Monday, September 22, 2014

Conversation’s Comeback (Maybe)

Dinner time. The phone rings.  Another political recording. Maybe, instead of gritting my teeth , which I do, I should start a conversation with the real people around me about the importance of voting. A new book categorized as young adult (YA) nonfiction could launch a new meal time activity: talking to each other.

A WOMAN IN THE HOUSE (AND SENATE): How Women came to the United States Congress, Broke Down Barriers, and Changed the Country, by Ilene Cooper, illustrated by Elizabeth Baddeley. Foreword by Former U.S. Senator Olympia Snowe, Abrams Books for Young Readers, 2014

Through a curious set of circumstances, at the same time this book captured my attention, I was also reading A Fighting Chance by Elizabeth Warren and Tough Choices by Hilary Rodham Clinton. What an interesting trio of books!

If you’d like a tip about which one to read first, I’d recommend the YA because it is a good summary and grounding for the other two.  In her acknowledgements, the author, an editor for Booklist whose first book was Susan B. Anthony, says lack of space prevented her from profiling many other women. She encourages readers to look at Women in Congress 1917-2006. I did.

Information from this book is available on the website:
http://history.house.gov/Exhibition-and-Publications/WIC/Women-in-Congress.

This site is definitely well worth the time if your curiosity and courage are heightened by reading author Cooper’s book. Mine were.

The three books on my reading table related well. Both Elizabeth Warren and Hilary Clinton are profiled in author Cooper’s lively and well researched book which includes an appendix, bibliography, and an index which is on its way to being well-thumbed at my house.  Maybe yours, too.

Go ahead. Start a conversation.

 

Sunday, September 7, 2014

What Every 5th Grader Needs

Too old for a babysitter. Not old enough to stay home alone. Just “almost.” That’s Albie’s dilemma. Until he gets a new nanny.

ABSOLUTELY ALMOST by Lisa Graff, Philomel Books, 2014

Calista tunes in right away. She tells Albie she isn’t a baby sitter. They will just hang out.

Entering a new 5th grade is hard enough. When you are always “almost” and never “most”, as Albie sees himself, life is tough. Add a few bullies, which seem to populate every 5th grade story, and you know fairly soon what Albie is up against. Then Calista arrives. She helps him see life and himself differently.
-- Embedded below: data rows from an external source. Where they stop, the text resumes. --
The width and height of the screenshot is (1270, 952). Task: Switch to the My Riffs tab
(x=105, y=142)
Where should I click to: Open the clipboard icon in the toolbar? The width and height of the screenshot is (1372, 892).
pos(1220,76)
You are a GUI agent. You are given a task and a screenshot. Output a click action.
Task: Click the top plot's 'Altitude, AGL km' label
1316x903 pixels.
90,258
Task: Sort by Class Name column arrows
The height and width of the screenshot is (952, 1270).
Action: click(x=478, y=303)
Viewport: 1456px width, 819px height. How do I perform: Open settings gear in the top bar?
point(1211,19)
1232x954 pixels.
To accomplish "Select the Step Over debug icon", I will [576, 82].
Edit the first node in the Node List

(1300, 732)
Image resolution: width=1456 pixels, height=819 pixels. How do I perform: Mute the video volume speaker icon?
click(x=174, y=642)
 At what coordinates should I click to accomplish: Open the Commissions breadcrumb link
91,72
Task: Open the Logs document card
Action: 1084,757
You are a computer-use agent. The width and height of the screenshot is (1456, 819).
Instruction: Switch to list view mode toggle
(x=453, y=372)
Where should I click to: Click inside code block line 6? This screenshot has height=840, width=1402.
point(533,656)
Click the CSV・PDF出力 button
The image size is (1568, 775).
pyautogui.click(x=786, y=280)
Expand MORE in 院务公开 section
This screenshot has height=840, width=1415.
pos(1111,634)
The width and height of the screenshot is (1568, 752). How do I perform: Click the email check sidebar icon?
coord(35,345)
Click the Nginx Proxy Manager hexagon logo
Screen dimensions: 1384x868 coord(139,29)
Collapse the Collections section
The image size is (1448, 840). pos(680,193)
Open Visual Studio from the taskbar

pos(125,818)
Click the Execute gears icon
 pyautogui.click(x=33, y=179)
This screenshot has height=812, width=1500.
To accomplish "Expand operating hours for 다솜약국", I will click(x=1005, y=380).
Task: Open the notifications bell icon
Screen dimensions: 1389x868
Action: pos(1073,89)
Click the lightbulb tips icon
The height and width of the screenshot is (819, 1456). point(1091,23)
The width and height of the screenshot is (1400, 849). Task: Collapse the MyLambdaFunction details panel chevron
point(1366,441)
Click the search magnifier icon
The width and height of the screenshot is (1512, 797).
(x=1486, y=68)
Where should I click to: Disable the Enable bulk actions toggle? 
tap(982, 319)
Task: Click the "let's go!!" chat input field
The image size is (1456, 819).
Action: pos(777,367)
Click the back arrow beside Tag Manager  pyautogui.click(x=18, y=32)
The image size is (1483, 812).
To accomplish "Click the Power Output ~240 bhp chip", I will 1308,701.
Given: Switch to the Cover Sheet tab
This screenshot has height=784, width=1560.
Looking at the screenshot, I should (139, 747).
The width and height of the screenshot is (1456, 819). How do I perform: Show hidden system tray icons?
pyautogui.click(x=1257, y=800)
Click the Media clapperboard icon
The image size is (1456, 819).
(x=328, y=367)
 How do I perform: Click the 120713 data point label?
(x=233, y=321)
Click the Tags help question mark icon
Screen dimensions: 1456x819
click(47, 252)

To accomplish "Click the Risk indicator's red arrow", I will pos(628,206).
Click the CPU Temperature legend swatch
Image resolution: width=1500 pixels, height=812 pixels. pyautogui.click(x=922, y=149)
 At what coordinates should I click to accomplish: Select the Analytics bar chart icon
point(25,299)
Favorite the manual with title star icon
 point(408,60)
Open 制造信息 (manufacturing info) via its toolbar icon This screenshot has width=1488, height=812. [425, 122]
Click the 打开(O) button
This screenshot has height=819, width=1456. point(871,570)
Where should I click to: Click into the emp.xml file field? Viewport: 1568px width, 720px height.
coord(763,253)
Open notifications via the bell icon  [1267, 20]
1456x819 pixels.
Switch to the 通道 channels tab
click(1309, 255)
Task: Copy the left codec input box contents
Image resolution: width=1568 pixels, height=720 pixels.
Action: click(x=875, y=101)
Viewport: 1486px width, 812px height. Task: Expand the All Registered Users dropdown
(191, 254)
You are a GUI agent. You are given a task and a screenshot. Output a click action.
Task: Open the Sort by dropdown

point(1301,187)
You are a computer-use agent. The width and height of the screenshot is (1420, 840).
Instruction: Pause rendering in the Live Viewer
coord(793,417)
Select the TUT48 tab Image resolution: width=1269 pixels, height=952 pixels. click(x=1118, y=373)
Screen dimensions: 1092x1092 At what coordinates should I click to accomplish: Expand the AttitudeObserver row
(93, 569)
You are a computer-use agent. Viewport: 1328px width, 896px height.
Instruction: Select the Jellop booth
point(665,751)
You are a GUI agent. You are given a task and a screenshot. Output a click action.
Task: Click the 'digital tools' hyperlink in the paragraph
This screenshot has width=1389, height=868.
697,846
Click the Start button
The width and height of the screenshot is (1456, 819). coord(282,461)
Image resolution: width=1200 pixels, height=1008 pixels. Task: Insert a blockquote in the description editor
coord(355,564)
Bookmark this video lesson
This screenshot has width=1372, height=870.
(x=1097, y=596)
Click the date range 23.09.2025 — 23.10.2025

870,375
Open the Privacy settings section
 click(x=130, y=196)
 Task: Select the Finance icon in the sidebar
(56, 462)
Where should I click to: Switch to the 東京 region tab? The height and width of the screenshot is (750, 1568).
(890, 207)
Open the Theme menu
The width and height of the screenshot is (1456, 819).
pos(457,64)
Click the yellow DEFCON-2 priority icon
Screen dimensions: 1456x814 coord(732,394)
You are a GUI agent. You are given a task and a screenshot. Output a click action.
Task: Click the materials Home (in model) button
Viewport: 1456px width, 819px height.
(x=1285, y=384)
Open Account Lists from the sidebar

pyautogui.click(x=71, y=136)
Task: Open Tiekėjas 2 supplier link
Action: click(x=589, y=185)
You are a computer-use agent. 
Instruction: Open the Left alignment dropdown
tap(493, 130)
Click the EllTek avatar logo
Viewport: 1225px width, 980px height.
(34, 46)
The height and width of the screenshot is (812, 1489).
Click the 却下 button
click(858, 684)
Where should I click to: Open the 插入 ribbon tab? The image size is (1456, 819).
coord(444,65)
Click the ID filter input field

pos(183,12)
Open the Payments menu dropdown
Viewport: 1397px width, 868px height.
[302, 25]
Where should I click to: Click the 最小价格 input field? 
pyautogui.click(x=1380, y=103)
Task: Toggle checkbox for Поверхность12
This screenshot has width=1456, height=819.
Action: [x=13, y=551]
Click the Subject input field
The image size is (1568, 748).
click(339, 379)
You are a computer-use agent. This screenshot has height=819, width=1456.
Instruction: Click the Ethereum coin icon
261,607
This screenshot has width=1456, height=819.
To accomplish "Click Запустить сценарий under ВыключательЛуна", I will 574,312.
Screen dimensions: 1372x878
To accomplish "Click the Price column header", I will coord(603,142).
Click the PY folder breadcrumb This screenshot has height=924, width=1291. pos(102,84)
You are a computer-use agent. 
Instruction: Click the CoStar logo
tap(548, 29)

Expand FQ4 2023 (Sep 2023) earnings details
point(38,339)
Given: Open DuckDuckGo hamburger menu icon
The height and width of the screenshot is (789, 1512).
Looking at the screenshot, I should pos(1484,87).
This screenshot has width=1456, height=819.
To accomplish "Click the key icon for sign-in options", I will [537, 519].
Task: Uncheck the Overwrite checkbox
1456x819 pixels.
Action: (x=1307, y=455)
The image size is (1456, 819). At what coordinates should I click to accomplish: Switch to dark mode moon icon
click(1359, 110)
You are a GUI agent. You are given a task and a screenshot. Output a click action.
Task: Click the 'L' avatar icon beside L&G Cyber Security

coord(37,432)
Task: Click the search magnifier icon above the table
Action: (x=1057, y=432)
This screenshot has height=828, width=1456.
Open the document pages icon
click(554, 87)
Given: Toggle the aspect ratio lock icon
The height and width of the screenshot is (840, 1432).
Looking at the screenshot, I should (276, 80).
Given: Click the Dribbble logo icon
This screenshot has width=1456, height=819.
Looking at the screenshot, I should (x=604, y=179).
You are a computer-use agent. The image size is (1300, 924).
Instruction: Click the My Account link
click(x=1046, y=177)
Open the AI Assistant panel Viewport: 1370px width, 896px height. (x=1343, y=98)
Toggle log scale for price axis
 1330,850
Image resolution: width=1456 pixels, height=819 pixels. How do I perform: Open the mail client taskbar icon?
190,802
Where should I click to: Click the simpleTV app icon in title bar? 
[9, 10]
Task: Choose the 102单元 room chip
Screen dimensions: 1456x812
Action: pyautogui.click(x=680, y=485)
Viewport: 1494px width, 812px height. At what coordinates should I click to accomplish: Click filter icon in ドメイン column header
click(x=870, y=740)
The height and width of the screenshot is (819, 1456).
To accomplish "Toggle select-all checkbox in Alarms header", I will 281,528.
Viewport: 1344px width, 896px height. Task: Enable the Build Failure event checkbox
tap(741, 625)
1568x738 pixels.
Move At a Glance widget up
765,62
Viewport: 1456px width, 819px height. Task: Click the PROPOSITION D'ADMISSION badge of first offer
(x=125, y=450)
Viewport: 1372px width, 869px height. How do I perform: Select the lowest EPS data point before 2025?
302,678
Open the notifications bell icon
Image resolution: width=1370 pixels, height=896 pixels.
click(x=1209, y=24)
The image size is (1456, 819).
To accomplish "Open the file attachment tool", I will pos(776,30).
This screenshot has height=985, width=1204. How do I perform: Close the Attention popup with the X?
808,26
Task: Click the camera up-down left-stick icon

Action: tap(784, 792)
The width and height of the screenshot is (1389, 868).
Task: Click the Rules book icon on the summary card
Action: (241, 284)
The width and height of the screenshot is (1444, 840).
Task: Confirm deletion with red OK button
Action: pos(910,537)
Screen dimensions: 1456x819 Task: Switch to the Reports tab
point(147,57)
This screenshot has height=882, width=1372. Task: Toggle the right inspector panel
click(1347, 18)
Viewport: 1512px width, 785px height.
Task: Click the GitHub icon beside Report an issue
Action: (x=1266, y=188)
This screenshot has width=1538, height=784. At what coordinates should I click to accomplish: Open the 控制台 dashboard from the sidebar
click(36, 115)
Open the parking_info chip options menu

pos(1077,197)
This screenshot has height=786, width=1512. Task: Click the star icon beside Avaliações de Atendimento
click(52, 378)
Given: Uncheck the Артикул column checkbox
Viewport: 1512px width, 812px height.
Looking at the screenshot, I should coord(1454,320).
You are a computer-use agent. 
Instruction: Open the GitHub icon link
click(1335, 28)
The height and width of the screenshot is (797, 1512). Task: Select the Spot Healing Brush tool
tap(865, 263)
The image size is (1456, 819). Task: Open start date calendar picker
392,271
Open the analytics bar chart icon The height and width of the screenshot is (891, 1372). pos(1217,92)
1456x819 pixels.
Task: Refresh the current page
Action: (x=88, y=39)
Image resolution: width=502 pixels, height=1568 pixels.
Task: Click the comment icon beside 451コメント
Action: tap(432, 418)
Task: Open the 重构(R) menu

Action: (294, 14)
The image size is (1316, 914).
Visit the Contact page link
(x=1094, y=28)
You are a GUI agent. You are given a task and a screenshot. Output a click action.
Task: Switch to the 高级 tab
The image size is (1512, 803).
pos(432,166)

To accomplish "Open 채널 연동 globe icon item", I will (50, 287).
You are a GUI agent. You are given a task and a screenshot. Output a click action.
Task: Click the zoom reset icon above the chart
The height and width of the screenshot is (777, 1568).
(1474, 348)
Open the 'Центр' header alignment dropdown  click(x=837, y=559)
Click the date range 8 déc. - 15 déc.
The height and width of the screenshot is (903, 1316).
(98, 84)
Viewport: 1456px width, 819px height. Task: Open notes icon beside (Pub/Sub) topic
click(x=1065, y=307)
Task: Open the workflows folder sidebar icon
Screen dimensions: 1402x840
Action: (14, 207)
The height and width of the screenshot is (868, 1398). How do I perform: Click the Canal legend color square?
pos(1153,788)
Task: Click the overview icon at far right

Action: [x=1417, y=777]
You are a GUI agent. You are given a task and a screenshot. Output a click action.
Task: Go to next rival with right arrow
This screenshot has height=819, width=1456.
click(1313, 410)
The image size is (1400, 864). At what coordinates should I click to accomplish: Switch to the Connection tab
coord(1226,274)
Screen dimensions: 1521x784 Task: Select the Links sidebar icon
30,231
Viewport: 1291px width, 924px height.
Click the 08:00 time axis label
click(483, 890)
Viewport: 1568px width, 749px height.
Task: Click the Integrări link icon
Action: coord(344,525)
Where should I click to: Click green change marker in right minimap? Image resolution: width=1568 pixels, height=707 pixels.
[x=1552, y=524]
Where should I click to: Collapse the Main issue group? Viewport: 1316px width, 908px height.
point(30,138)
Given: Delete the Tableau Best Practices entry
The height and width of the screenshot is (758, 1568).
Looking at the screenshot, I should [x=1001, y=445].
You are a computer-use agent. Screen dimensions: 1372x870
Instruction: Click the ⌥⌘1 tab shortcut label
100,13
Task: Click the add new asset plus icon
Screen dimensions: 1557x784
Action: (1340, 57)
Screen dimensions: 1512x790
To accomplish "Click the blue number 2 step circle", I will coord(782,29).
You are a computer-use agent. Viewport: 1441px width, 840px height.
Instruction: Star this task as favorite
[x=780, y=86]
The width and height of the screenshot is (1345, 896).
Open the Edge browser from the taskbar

Calista is like a bridge between Albie and the adults in his life—parents, teachers, neighbors in his New York apartment building-- and between Albie and his friends and classmates who may or may not be the same people.
 
Complications rush in like a run-away subway train when the family of his best friend Erlan, who Albie suspects may be his only friend, is selected to allow TV cameras into their home. Suddenly Erlan lives in the middle of a successful reality show. The boys try to work around it, but it’s almost--that word again--impossible to have a private best friend talk with a camera leaning in.  

If, as a parent, you read this book before you place it somewhere to be discovered, think of it as a guide for crossing the bridge between parent and pre-teen experiences. You will see all sides of these developing relationships. No one will be right all the time. Good news for you, because you will be thinking in the not too distant future that surely no one could be wrong all the time.

 A former children’s book editor, Lisa Graff has written other books, too, among them A Tangle of Knots and Sophie Simon Solves Them All.  I can't help but wonder if she didn't have a bit of Calista's savvy when she was a teen.